Data to process »
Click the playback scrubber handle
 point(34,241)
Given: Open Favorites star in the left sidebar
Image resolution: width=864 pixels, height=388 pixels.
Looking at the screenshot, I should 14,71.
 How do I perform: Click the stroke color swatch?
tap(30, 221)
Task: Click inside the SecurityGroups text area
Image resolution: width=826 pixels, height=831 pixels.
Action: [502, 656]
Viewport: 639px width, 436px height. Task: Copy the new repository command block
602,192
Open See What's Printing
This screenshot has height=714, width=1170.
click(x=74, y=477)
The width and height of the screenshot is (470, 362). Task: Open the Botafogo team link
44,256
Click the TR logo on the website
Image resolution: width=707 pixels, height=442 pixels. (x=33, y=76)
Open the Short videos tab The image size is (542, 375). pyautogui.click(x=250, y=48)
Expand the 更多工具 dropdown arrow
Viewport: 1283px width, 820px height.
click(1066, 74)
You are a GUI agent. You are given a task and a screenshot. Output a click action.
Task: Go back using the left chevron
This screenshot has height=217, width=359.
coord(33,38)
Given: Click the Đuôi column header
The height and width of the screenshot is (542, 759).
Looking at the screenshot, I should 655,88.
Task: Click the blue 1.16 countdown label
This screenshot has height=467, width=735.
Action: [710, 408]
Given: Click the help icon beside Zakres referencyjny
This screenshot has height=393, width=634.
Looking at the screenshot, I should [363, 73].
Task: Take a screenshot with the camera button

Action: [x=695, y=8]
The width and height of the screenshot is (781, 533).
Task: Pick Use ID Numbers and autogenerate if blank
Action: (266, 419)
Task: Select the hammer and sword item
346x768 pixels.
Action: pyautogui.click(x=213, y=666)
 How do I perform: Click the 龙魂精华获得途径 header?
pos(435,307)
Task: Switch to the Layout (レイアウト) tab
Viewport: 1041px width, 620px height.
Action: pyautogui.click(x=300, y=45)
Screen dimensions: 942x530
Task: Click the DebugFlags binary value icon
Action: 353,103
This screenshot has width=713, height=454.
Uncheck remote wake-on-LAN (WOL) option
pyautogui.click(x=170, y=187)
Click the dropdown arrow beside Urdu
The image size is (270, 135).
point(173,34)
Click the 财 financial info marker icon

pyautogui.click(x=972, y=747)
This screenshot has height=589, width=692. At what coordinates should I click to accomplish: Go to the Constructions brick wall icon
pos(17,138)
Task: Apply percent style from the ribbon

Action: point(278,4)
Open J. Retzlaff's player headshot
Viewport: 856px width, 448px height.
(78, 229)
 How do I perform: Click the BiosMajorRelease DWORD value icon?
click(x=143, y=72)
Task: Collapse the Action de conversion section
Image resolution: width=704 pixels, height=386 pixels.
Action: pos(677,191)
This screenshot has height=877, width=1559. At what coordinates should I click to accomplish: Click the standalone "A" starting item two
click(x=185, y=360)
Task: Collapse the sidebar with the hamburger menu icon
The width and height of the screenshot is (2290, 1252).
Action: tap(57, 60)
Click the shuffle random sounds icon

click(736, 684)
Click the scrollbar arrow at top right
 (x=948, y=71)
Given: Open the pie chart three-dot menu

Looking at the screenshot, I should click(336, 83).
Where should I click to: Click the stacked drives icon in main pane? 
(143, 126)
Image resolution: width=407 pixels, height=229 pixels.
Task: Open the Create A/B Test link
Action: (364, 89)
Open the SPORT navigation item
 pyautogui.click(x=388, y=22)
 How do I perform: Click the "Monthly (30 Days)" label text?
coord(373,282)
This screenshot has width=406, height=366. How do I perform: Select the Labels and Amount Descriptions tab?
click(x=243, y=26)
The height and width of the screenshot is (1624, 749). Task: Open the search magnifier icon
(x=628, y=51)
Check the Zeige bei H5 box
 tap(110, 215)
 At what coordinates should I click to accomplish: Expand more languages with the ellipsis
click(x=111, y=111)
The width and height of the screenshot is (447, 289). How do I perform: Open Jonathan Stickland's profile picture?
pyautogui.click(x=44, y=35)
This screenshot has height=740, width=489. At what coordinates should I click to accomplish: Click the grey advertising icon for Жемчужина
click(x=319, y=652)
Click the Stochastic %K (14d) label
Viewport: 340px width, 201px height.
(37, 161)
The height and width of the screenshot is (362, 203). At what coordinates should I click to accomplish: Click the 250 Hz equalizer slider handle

Exercise instructions »
Lines of the material in which the word "sidebar" occurs are to be copied out.

Task answer »
Given: Open Favorites star in the left sidebar
Task: Collapse the sidebar with the hamburger menu icon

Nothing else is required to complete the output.